1524: Painter, engraver, mathematician, and freelance APTO journalist Albrecht Dürer publicly accuses the House of Malevecchio of committing a wide range of crimes against mathematical constants, including shape theft.
1622: Mathematician and scientist Vincenzo Viviani born. In 1660, Viviani and Giovanni Alfonso Borelli will conduct an experiment to determine the speed of sound. Timing the difference between the seeing the flash and hearing the sound of a cannon shot at a distance, they will calculate a value of 350 meters per second (m/s), considerably better than the previous value of 478 m/s obtained by Pierre Gassendi.
1684: William Brouncker dies. Brouncker introduced Brouncker's formula, and was the first President of the Royal Society.
1827: Surgeon and scientist Joseph Lister born. He will pioneer antiseptic surgery, performing the first antiseptic surgery in 1865.
1869: Physicist, mathematician, and engineer Sergey Chaplygin born. He will be known for mathematical formulas such as Chaplygin's equation, and for a hypothetical substance in cosmology called Chaplygin gas, named after him.
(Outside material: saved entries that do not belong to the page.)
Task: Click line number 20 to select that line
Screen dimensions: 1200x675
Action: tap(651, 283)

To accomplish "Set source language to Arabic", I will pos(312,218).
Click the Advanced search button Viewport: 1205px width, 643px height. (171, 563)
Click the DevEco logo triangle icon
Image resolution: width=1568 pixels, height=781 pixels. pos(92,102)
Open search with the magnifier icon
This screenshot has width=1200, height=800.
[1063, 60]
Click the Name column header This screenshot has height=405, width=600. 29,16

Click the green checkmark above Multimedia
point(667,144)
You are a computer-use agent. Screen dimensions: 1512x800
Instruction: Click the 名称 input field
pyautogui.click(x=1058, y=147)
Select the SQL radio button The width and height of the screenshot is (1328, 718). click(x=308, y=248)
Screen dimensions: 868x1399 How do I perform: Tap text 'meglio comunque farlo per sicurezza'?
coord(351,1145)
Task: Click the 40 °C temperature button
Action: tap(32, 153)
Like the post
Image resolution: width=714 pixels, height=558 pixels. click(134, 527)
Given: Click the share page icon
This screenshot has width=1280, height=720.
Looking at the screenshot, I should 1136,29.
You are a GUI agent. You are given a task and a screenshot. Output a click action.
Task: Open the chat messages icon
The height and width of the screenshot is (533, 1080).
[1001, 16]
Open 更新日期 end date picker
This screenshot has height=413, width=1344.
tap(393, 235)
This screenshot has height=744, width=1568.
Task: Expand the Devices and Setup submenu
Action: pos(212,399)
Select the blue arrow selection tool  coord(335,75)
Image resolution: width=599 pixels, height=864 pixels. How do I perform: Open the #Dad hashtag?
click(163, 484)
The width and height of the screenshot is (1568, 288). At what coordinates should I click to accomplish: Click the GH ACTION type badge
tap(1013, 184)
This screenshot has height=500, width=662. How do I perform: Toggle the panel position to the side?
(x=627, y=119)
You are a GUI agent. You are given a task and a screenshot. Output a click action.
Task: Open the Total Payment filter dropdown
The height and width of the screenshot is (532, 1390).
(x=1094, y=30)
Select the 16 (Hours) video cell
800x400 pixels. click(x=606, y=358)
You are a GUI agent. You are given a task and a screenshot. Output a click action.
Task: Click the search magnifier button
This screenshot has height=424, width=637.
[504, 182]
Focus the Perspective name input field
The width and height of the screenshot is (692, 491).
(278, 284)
1870: Adventurer Wallace War-Heels publishes autobiography.
1900: Mathematician, economist, and academic Joseph Louis François Bertrand dies. He worked in the fields of number theory, differential geometry, probability theory, economics and thermodynamics.
1910: Havelock and Nikola Tesla share Nobel Prize in Physics for research into electrical field modulation and data transmission.
1976: Businessman, investor, aviator, film director, and philanthropist Howard Hughes dies. He was known during his lifetime as one of the most financially successful individuals in the world.